Start of Dataset content

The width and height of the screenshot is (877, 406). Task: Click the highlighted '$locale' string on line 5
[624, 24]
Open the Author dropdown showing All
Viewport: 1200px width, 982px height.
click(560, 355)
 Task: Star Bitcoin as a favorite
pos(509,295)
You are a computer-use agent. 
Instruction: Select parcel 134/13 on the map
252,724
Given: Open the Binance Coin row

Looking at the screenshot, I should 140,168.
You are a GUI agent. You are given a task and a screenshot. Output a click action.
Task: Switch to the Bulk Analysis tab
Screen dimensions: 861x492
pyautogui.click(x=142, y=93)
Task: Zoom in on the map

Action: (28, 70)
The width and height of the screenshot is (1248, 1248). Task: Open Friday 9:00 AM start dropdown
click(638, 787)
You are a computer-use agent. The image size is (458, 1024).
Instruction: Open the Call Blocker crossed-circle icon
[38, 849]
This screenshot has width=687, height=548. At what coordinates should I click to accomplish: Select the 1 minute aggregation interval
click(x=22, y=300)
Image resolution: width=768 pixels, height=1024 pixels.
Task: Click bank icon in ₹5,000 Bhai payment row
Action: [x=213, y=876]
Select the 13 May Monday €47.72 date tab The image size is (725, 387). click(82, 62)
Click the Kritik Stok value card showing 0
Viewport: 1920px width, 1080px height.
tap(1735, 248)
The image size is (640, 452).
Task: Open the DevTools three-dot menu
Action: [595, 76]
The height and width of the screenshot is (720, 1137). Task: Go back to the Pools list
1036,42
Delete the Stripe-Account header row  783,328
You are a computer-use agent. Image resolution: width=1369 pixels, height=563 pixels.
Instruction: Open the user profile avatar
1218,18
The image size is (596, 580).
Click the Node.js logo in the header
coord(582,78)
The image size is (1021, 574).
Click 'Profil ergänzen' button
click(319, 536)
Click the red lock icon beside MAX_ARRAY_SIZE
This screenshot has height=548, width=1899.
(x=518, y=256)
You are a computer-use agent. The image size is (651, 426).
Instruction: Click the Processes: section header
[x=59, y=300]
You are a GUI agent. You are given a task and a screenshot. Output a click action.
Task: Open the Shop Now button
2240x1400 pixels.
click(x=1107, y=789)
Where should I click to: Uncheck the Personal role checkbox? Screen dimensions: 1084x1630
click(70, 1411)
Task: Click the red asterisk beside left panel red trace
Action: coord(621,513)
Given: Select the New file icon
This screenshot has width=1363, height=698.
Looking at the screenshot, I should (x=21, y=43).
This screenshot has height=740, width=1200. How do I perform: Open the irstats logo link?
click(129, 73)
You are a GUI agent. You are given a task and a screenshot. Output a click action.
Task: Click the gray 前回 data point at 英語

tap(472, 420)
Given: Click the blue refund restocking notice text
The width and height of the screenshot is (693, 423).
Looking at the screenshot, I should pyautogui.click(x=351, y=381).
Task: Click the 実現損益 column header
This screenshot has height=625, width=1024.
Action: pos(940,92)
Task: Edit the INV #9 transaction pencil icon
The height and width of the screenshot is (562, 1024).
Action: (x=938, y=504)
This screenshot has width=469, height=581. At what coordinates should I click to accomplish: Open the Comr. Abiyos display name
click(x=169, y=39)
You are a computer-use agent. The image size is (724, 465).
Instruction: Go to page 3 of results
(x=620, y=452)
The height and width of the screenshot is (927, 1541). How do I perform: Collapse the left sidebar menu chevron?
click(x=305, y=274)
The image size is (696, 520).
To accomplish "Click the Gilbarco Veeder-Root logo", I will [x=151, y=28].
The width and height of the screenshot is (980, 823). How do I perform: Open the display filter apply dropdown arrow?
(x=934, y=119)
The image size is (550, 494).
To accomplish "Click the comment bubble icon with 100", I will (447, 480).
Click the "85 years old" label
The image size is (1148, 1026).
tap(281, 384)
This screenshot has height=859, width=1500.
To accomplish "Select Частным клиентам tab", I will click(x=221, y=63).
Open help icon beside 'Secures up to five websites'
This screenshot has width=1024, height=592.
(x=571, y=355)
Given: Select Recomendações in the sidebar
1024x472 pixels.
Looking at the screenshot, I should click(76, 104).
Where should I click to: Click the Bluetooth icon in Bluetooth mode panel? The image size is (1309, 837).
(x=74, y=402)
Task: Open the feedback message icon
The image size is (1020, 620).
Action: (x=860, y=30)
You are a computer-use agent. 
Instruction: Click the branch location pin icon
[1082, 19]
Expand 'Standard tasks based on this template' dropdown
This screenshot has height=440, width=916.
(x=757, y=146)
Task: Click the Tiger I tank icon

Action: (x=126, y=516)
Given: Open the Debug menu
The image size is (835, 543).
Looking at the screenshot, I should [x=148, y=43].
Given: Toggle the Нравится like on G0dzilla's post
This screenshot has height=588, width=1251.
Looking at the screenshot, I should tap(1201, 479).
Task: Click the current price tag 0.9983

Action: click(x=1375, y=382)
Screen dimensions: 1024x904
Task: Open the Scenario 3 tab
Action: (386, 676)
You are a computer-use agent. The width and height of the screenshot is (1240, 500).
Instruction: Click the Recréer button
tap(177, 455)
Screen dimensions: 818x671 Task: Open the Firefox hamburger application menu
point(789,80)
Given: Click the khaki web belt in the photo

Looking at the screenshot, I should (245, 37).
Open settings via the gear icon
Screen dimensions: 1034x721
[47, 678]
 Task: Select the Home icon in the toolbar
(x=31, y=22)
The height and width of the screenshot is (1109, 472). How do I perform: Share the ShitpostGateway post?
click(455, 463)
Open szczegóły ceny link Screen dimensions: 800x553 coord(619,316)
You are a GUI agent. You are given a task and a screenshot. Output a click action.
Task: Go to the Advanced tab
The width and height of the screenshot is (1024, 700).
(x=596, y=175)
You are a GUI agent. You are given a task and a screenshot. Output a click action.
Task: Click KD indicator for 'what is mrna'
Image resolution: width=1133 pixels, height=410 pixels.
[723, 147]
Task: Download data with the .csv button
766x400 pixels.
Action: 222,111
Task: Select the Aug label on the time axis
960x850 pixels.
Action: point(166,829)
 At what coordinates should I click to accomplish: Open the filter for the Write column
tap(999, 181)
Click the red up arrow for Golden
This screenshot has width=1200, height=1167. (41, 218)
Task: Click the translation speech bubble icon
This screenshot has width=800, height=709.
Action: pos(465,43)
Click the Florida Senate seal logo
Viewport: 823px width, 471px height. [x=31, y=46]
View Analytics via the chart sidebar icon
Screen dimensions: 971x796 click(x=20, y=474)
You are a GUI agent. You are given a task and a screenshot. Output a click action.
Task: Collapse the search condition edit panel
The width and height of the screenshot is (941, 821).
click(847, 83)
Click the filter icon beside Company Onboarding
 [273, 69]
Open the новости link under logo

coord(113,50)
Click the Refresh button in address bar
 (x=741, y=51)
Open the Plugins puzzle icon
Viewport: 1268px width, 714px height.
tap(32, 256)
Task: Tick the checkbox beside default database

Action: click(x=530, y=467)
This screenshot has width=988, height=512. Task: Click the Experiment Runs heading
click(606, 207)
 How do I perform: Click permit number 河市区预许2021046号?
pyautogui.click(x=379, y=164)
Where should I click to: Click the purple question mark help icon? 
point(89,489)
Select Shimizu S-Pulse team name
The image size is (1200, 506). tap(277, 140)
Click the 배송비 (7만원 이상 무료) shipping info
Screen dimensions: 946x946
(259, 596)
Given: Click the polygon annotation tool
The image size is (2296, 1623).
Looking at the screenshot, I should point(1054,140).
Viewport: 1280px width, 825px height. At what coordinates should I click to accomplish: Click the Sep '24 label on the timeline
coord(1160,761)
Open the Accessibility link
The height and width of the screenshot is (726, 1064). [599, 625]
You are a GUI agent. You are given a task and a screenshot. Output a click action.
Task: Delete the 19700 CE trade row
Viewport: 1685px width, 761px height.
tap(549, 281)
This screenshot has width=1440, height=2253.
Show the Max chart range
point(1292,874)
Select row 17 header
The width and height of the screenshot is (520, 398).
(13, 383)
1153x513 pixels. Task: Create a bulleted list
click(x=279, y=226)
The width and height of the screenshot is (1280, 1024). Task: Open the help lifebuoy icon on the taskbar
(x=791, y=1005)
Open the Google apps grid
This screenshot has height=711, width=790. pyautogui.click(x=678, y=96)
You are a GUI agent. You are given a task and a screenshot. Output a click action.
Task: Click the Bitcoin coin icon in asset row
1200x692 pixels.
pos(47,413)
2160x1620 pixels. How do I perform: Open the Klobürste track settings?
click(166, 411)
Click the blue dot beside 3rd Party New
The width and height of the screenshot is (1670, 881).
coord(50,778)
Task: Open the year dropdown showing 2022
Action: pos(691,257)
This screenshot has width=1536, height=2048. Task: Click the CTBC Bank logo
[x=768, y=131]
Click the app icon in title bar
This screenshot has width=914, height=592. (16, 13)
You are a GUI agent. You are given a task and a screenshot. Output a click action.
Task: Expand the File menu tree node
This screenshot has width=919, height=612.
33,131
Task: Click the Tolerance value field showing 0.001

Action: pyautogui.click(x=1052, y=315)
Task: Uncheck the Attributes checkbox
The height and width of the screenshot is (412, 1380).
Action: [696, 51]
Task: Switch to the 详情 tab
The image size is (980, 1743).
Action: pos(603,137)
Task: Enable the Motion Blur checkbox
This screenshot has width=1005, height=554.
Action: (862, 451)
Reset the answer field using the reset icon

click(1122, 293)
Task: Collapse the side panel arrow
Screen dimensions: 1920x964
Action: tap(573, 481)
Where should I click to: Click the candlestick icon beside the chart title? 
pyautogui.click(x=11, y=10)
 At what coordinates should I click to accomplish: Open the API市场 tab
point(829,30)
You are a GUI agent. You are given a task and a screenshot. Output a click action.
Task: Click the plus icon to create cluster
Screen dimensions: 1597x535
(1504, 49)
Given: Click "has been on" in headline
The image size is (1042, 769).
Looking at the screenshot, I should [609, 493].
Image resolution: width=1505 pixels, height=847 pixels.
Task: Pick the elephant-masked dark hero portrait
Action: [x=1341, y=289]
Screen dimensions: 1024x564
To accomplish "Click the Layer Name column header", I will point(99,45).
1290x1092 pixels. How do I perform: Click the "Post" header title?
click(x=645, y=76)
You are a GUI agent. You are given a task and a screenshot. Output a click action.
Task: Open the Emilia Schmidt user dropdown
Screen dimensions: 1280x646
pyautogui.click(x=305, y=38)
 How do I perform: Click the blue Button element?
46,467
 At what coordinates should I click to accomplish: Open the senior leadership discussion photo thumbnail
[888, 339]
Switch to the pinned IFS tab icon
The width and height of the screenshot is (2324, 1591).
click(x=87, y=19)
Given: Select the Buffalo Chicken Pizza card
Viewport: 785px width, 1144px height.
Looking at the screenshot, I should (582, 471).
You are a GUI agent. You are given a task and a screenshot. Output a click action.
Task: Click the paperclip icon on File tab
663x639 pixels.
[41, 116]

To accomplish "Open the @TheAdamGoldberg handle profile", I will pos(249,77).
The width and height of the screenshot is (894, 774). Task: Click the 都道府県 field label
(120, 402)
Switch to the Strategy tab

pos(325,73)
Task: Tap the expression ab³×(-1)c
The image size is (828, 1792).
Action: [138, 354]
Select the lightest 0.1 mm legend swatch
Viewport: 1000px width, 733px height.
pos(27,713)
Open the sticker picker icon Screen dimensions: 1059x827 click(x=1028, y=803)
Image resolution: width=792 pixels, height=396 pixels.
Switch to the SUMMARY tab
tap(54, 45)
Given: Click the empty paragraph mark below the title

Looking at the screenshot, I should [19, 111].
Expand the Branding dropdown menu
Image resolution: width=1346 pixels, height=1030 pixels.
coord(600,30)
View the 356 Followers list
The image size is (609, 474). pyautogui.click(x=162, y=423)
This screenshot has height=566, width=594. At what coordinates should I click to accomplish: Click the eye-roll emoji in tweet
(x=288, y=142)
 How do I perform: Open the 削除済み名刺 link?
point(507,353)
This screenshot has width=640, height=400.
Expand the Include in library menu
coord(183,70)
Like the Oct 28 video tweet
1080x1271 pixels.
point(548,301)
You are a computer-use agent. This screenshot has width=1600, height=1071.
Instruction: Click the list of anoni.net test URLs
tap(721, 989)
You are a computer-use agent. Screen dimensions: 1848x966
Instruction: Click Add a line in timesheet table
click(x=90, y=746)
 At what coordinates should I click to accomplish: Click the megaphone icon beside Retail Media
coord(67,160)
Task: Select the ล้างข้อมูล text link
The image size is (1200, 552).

End of Dataset content

What the task asks>
Work out how many lines of the data above hold the word "Delete", and write only the count.

Output>
2